Bibbenluke is a village in the Snowy Monaro Regional Council in southern New South Wales, Australia. The village is located at a crossing point of the Monaro Highway and Bombala River. The name is derived from a local Aboriginal word either meaning "Big Lookout" or "Place of Birds".

==History==
In 1833, notable pastoralist Joshua John Moore established a sheep grazing property named "Bibbenluke", and from this property a number of other stations in the area were also managed. The significance of Bibbenluke grew throughout the 19th Century, helped somewhat by an association with another pioneer, Scottish-born Benjamin Boyd. Boyd established the port of Boydtown near the town of Eden east of the Monaro in 1843 to support pastoral activities on his properties in the region. A school was established to serve the growing community around the station in 1871, and by 1884 significant commerce and industry had developed, with 3 carpenters, a stonemason, a blacksmith, a hotel and at least two stores operating in the town. An Anglican church operated out of a community hall on the sheep station around this time and the building was eventually relocated to the townsite in 1937.

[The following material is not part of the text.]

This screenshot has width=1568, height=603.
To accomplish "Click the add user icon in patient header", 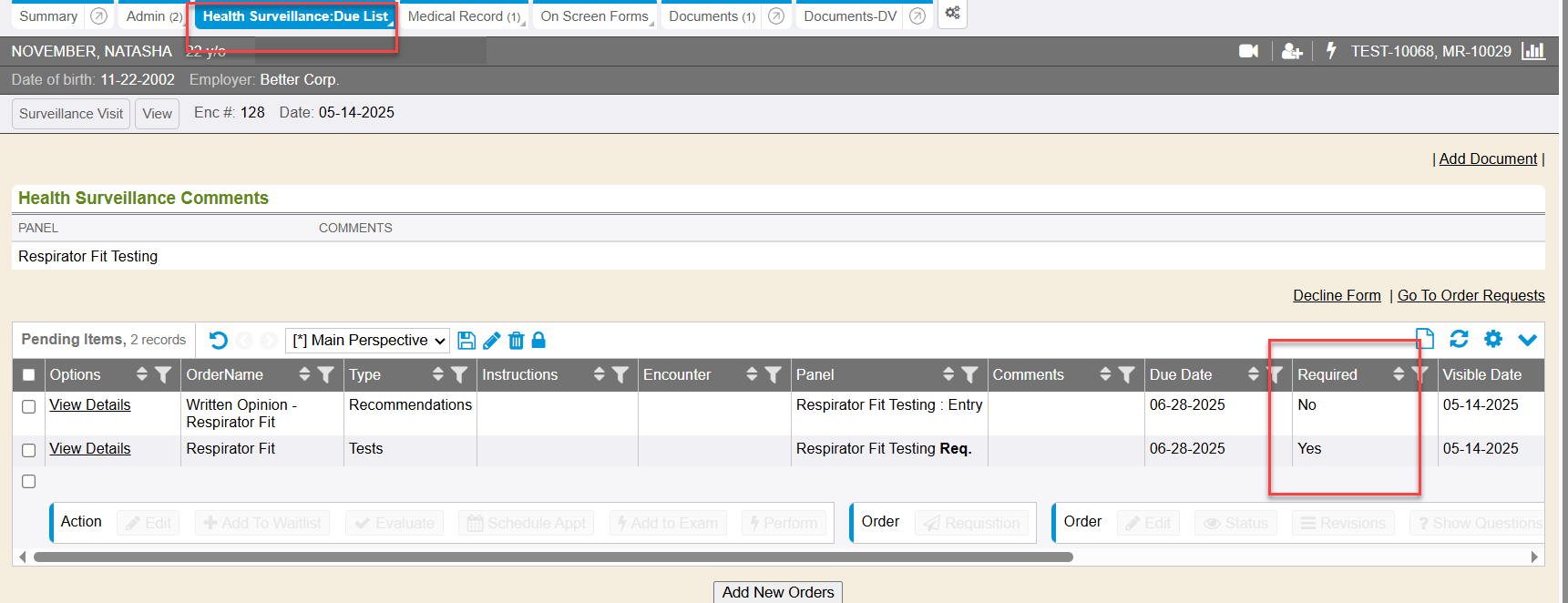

On 11 January 1915 the Men from Snowy River recruitment banner march from Delegate and Goulburn visited the town and enlisted 6 men from the local community to serve with the 1st AIF during World War I. A similar march along the same route passed through the town in April 1940 to recruit volunteers during World War II.

In 1977, Bibbenluke Shire was amalgamated into the former Bombala Shire. December 1997 saw the opening of an upgraded bridge across the Bombala River, replacing the last remaining timber bridge on the Monaro Highway. Bombala was further amalgamated in 2016 to become part of the Snowy Monaro Regional Council.

==Present day==
Modern Bibbenluke is a small community that has close links with and relies on the larger town of Bombala for many public services. The school remains, although enrollments as of 2013 are now as low as 11 pupils. The community hall is the focal point of the village. Other historic buildings in town include the Anglican church and the original Bibbenluke Hotel, although this has been converted to a private residence. There is also a cemetery located in the village. The local economy is based mostly around farming and tourism, with a number of small businesses operating, including the historic Ben Boyd Guesthouse and Bibbenluke Australian Stock Horse Stud.

==Notable residents==
- Joshua John Moore (1790-1864). Grazier and Lieutenant of the 14th Regiment Royal South Lincoln Militia during the Battle of Waterloo in 1815 established the original pastoral property at Bibbenluke after emigrating to the colony of New South Wales in 1816.
- Lucy Culliton (1966- ). Artist known for her entries in the Archibald contest and paintings in permanent collection at various prestigious galleries.